Fines and Recoveries Act 1833
- Parliament of the United Kingdom
- Long title: An Act for the abolition of fines and recoveries, and for the substitution of more simple modes of assurance.
- Citation: 3 & 4 Will. 4. c. 74
- Territorial extent: England and Wales

Dates
- Royal assent: 28 August 1833
- Commencement: 28 August 1833

Other legislation
- Amends: Bankruptcy Act 1825
- Repeals/revokes: Dowress, etc. Act 1495; Entailed Estates Act 1826;
- Amended by: Statute Law Revision Act 1874; Statute Law Revision Act 1875; Statute Law Revision Act 1890; Law of Property Act 1922; Law of Property (Amendment) Act 1924; Law of Property Act 1925; Administration of Estates Act 1925; Law Reform (Married Women and Tortfeasors) Act 1935; Criminal Law Act 1967; Statute Law (Repeals) Act 1969; Statute Law (Repeals) Act 1976; Trusts of Land and Appointment of Trustees Act 1996; Mental Capacity Act 2005;
- Relates to: Fines and Recoveries (Ireland) Act 1834;

Status: Amended

Text of statute as originally enacted

Revised text of statute as amended

Text of the Fines and Recoveries Act 1833 as in force today (including any amendments) within the United Kingdom, from legislation.gov.uk.

= Fines and Recoveries Act 1833 =

Act of the Parliament of the United Kingdom

The Fines and Recoveries Act 1833 (3 & 4 Will. 4. c. 74) was an act of the Parliament of the United Kingdom of Great Britain and Ireland. It abolished the two species of property conveyance known as fines of lands (or final concords) and common recoveries.

== Provisions ==
Section 27 of the act repealed the Dowress, etc. Act 1495 (11 Hen. 7. c. 20), except as to lands compromised in any settlement before the passing of the act.

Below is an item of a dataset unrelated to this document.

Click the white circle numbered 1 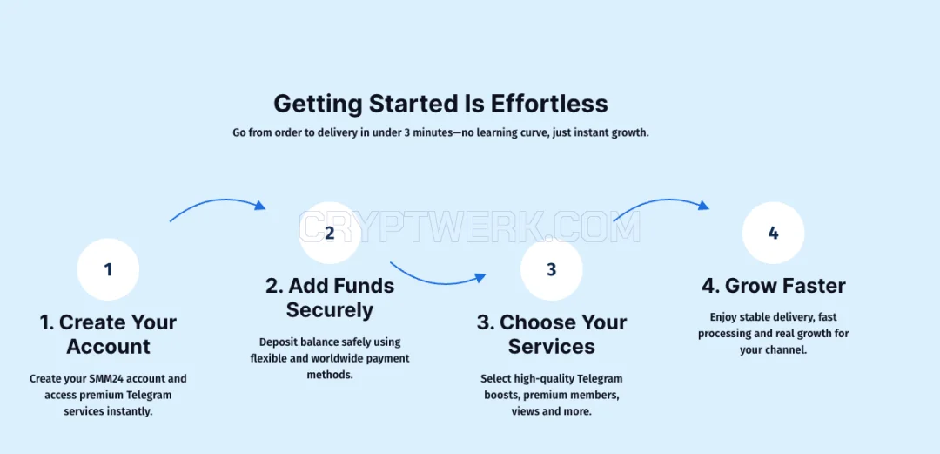pos(108,269)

Section 60 of the act repealed from 1 January 1733 so much of the Bankruptcy Act 1825 (6 Geo. 4. c. 16) "as empowers the Commissioners named in any Commission of Bankrupt issued against a Tenant in Tail to make Sale of any Lands, Tenements, and Hereditaments, situate either in England or Ireland, whereof such Bankrupt shall be seised of any Estate Tail in Possession, Reversion, or Remainder, and whereof no Reversion or Remainder is in the Crown, the Gift or Provision of the Crown".

Section 60 of the act repealed from 1 January 1733 the Entailed Estates Act 1826 (7 Geo. 4. c. 45), providing that this would not revive the Entailed Estates Act 1800 (39 & 40 Geo. 3. c. 56).

== Subsequent developments ==
The Fines and Recoveries (Ireland) Act 1834 (4 & 5 Will. 4. c. 92) made similar provisions to the act for Ireland.

The act is declared in force in South Australia by the Estates Tail Act 1881.

In section 27 of the act, the words "no woman in respect of her dower and" were repealed by section 56 of, and part I of the second schedule to, the Administration of Estates Act 1925 (15 & 16 Geo. 5. c. 23), which came into force on 1 January 1926.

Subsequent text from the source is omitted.